## start
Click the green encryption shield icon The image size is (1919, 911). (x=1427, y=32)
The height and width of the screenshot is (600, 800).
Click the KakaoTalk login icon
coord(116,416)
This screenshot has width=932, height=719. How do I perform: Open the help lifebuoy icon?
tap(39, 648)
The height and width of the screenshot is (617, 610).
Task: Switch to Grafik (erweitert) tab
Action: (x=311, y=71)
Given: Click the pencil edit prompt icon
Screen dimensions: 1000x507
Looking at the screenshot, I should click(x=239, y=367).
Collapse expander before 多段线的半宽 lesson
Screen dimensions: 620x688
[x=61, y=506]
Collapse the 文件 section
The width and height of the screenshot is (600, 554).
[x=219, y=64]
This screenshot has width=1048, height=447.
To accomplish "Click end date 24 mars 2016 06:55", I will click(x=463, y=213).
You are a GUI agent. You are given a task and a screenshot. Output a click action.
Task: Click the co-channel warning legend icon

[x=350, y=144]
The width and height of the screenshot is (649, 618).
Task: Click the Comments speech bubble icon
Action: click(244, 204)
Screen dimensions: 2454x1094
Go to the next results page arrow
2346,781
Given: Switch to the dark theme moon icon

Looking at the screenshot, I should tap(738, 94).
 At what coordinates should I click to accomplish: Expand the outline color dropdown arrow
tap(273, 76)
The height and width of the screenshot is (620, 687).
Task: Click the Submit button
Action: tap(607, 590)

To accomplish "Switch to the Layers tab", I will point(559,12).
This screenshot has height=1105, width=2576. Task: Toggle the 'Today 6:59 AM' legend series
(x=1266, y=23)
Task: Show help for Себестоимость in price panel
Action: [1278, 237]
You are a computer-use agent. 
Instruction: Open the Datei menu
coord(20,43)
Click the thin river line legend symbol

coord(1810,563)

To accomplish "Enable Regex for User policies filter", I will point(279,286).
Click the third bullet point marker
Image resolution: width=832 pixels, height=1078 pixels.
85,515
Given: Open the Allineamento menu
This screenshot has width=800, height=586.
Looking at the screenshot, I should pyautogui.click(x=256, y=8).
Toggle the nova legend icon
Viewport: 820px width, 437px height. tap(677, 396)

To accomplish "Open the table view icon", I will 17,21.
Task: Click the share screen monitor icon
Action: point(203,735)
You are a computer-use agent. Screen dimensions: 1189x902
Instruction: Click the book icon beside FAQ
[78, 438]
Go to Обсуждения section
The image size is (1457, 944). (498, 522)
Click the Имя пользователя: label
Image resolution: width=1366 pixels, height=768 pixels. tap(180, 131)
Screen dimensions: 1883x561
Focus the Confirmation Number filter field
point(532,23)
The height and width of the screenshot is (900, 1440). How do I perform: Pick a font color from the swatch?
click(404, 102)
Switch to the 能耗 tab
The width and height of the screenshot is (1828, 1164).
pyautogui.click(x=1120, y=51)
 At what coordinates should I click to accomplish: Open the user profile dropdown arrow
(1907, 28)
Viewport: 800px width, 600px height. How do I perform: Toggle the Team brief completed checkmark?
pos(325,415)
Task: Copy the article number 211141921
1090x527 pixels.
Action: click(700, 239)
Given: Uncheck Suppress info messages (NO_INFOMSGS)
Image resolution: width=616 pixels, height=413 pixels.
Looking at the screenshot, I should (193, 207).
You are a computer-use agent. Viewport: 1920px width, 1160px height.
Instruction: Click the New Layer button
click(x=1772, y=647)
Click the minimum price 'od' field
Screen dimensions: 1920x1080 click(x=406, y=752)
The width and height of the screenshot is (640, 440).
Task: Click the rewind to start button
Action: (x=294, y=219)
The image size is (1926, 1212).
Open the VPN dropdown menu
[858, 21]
## end
REQUEST:
Can you recast every line of the records above as a numbered list, leaving out the blank lines?

FINAL ANSWER:
1. Click the green encryption shield icon The image size is (1919, 911). (x=1427, y=32)
2. The height and width of the screenshot is (600, 800).
3. Click the KakaoTalk login icon
4. coord(116,416)
5. This screenshot has width=932, height=719. How do I perform: Open the help lifebuoy icon?
6. tap(39, 648)
7. The height and width of the screenshot is (617, 610).
8. Task: Switch to Grafik (erweitert) tab
9. Action: (x=311, y=71)
10. Given: Click the pencil edit prompt icon
11. Screen dimensions: 1000x507
12. Looking at the screenshot, I should click(x=239, y=367).
13. Collapse expander before 多段线的半宽 lesson
14. Screen dimensions: 620x688
15. [x=61, y=506]
16. Collapse the 文件 section
17. The width and height of the screenshot is (600, 554).
18. [x=219, y=64]
19. This screenshot has width=1048, height=447.
20. To accomplish "Click end date 24 mars 2016 06:55", I will click(x=463, y=213).
21. You are a GUI agent. You are given a task and a screenshot. Output a click action.
22. Task: Click the co-channel warning legend icon
23. [x=350, y=144]
24. The width and height of the screenshot is (649, 618).
25. Task: Click the Comments speech bubble icon
26. Action: click(244, 204)
27. Screen dimensions: 2454x1094
28. Go to the next results page arrow
29. 2346,781
30. Given: Switch to the dark theme moon icon
31. Looking at the screenshot, I should tap(738, 94).
32.  At what coordinates should I click to accomplish: Expand the outline color dropdown arrow
33. tap(273, 76)
34. The height and width of the screenshot is (620, 687).
35. Task: Click the Submit button
36. Action: tap(607, 590)
37. To accomplish "Switch to the Layers tab", I will point(559,12).
38. This screenshot has height=1105, width=2576. Task: Toggle the 'Today 6:59 AM' legend series
39. (x=1266, y=23)
40. Task: Show help for Себестоимость in price panel
41. Action: [1278, 237]
42. You are a computer-use agent. 
43. Instruction: Open the Datei menu
44. coord(20,43)
45. Click the thin river line legend symbol
46. coord(1810,563)
47. To accomplish "Enable Regex for User policies filter", I will point(279,286).
48. Click the third bullet point marker
49. Image resolution: width=832 pixels, height=1078 pixels.
50. 85,515
51. Given: Open the Allineamento menu
52. This screenshot has width=800, height=586.
53. Looking at the screenshot, I should pyautogui.click(x=256, y=8).
54. Toggle the nova legend icon
55. Viewport: 820px width, 437px height. tap(677, 396)
56. To accomplish "Open the table view icon", I will 17,21.
57. Task: Click the share screen monitor icon
58. Action: point(203,735)
59. You are a computer-use agent. Screen dimensions: 1189x902
60. Instruction: Click the book icon beside FAQ
61. [78, 438]
62. Go to Обсуждения section
63. The image size is (1457, 944). (498, 522)
64. Click the Имя пользователя: label
65. Image resolution: width=1366 pixels, height=768 pixels. tap(180, 131)
66. Screen dimensions: 1883x561
67. Focus the Confirmation Number filter field
68. point(532,23)
69. The height and width of the screenshot is (900, 1440). How do I perform: Pick a font color from the swatch?
70. click(404, 102)
71. Switch to the 能耗 tab
72. The width and height of the screenshot is (1828, 1164).
73. pyautogui.click(x=1120, y=51)
74.  At what coordinates should I click to accomplish: Open the user profile dropdown arrow
75. (1907, 28)
76. Viewport: 800px width, 600px height. How do I perform: Toggle the Team brief completed checkmark?
77. pos(325,415)
78. Task: Copy the article number 211141921
79. 1090x527 pixels.
80. Action: click(700, 239)
81. Given: Uncheck Suppress info messages (NO_INFOMSGS)
82. Image resolution: width=616 pixels, height=413 pixels.
83. Looking at the screenshot, I should (193, 207).
84. You are a computer-use agent. Viewport: 1920px width, 1160px height.
85. Instruction: Click the New Layer button
86. click(x=1772, y=647)
87. Click the minimum price 'od' field
88. Screen dimensions: 1920x1080 click(x=406, y=752)
89. The width and height of the screenshot is (640, 440).
90. Task: Click the rewind to start button
91. Action: (x=294, y=219)
92. The image size is (1926, 1212).
93. Open the VPN dropdown menu
94. [858, 21]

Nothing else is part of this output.